Director distribution of nematic liquid crystals in a cylindrical cavity under electric field perpendicular to the cylindrical axis

SUN Gui-jiao， LI Yan-min， ZHANG Yan-jun， ZHANG Hui，LI Zhi-guang， ZHENG Gui-li， ZHU Ji-liang

（School of Science， Hebei University of Technology， Tianjin 300401， China）

Abstract： The curved liquid-crystal system has different characteristics from the planar liquid-crystal system.In this paper， the director of nematic liquid crystal in a cylindrical cavity is studied by applying a uniform electric field perpendicular to the axis of the cylinder under the strong axial anchoring boundary condition.Based on the elastic continuum theory of liquid crystal， the equilibrium equations and boundary conditions of the system are given. The analytical solution of the threshold electric field for the deformation of the director is obtained. It is found that different elastic constants will lead to the asymmetry of the change of the director on the cross section of the cylindrical cavity. It provides a more accurate theoretical analysis for the experimental research of photonic crystal fibers.

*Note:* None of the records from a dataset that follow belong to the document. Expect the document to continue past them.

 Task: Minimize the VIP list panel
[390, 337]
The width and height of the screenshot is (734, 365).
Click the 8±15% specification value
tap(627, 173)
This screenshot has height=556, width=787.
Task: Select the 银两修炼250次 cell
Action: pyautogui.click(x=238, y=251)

Key words： cylindrical cavity； electric threshold； nematic liquid crystal； director

1 Introduction

Nematic liquid crystals （NLCs） are anisotropic materials composed of rod-shaped molecules， and its optical anisotropy is determined by the orientation of rod-shaped liquid crystal （LC） molecules. It has been widely recognized that there are abundant physical phenomena in the finite and complex geometric structures.NLCs are often confined to some geometries， such as spherical droplets， capillary tubes and toroidal geometries［1-5］. The director of liquid crystals in a confined geometry is usually influenced by many factors， such as elastic anisotropy， surface anchoring， system size，external field effect，etc. Among the intricate geometries， the cylindrical cavity is considered to be the most intuitive geometry system［6］. A variety of alignment configurations of liquid crystals inside the cylindrical cavities are realized， which depends on different anchoring confidents and different elastic constants［7-11］.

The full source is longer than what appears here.